Added Clipping

Notes by ff123

 

Addendum (7/15/01): Robert Hegemann and David Robinson pointed out to me that added clipping occurs only when decoding, even though the encoder plays a role. If a scheme such as David Robinson's Proposed Standard for Replay Level is implemented in various audio formats, added clipping should cease to be a problem, no matter how the files were encoded.

Is added clipping distortion audible (as distinguished from existing clipping distortion), as introduced by the process of encoding/decoding near-fullscale files to mp3? I performed the following listening test to find out. There are two arguments commonly put forth for why added clipping results from encoding/decoding near-fullscale mp3 files:

(1) Quantization errors may cause the signal to clip, and
(2) Gibbs phenomenon through the limitation of bandwidth may cause the signal to clip

 

For an explanation of (2), refer to David Robinson's post, which I reproduce on my MAD Listening Tests page. Also see his followup on the VQF forum, which I reproduce here. David talks about why near-fullscale unclipped samples can clip in CD players. The phenomenon he describes is applicable to any process which employs filtering (i.e., encoding to mp3):

Re: digital mastering levels - why near full scale unclipped samples can clip in CD players.

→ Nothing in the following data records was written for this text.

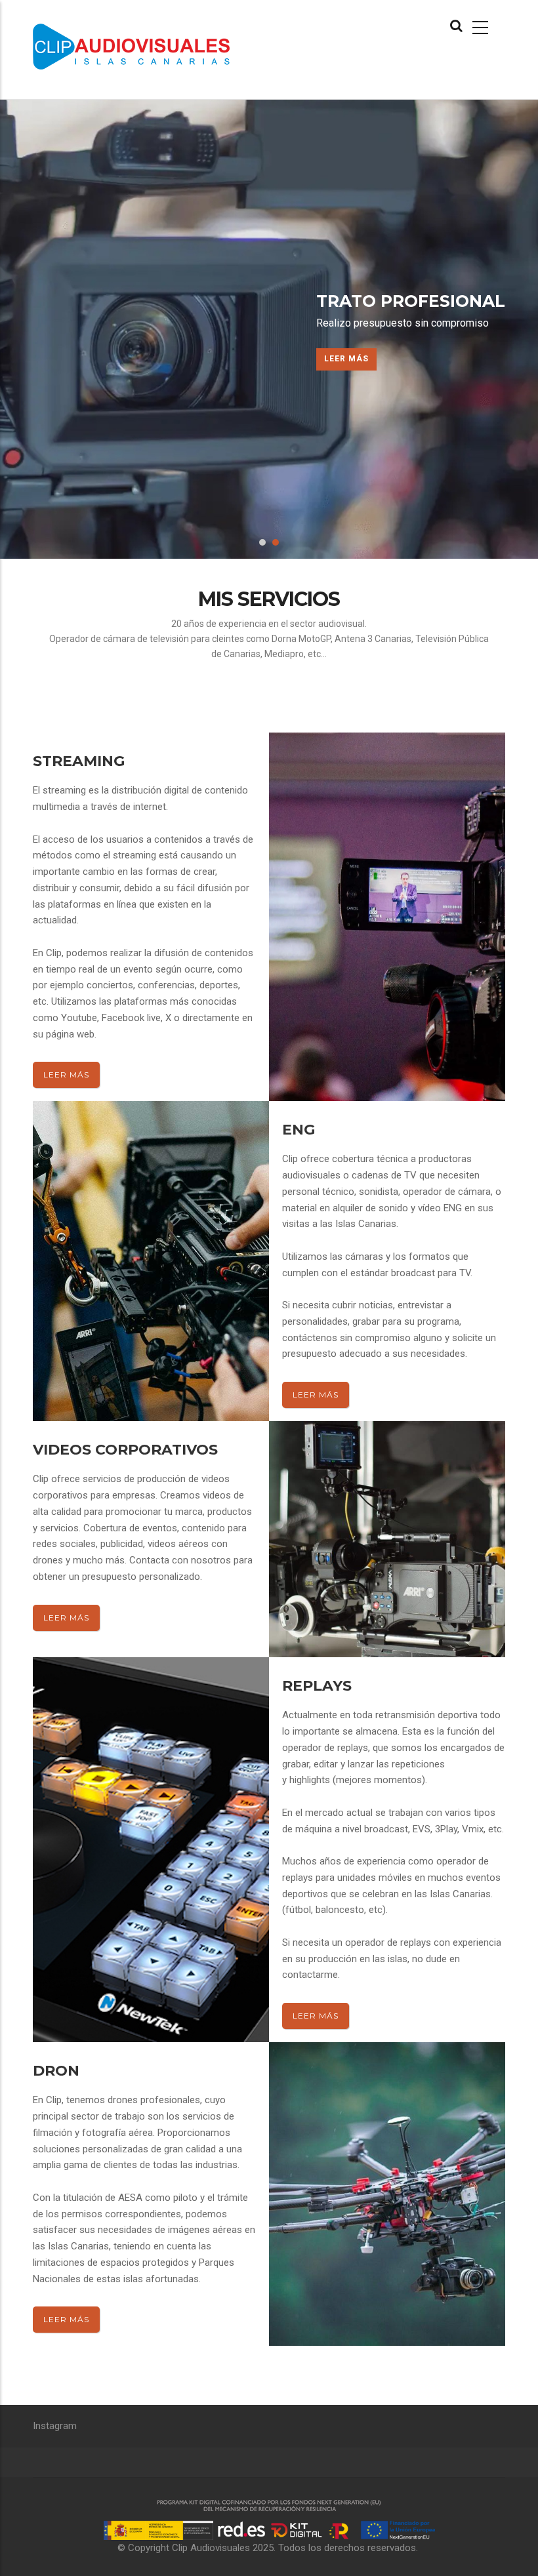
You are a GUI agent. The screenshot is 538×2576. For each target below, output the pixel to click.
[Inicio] (146, 40)
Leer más (346, 358)
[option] (269, 329)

It's not because sounds don't get attenuated so much when oversampled - it's because the actual sample points on CD may not represent the analogue peak amplitude. Do these boards support images? Apparently not. I'll give a link then.

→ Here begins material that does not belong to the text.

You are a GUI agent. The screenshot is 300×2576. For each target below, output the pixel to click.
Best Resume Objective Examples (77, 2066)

http://privatewww.essex.ac.uk/~djmrob/mp3board/norm.gif (Note: link has gone away)

This shows an 11.025kHz tone, sampled at 44.1kHz. Depending on how the sample points line up with the tone (something you have no control over when you're digitising a real signal!), they could fall on the peaks, but they could equally easily fall at almost half the peak amplitude. Now consider a mastering engineer who does a digital normalisation of that signal, pushing those sampled points to peak at full scale. The first set of samples will remain the same. However, the second set of samples will be boosted greatly - those numerically smaller samples will be pushed to full scale.

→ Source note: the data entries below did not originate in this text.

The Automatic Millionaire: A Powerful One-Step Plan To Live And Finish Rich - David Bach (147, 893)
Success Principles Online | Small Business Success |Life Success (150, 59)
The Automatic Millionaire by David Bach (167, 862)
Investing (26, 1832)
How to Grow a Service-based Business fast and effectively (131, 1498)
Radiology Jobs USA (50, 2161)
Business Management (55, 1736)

Now, when you replay this on a CD player that oversamples, the oversampling filter fills in the gaps between the original samples with new samples corresponding to the original waveform. In the first case, this poses no problem. In the second, the new interpolated samples will have amplitudes above digital full scale. Few devices can cope with this, so the oversampled signal clips at full scale, losing the top of the waveform. All this happens even though the actual sample points on the CD didn't clip.

Real signals aren't so contrived, so things aren't as bad as this most of the time! However, by heavily compressing audio signals in the digital 44.1 sampled domain, you make this clipping on playback more likely.

How is this relevant to audio coding? If you take a signal that is heavily compressed to full scale, and try to filter it (lots of filtering is involved in mp3 encoding and decoding) the resulting signal can easily go over full scale. Here's an example...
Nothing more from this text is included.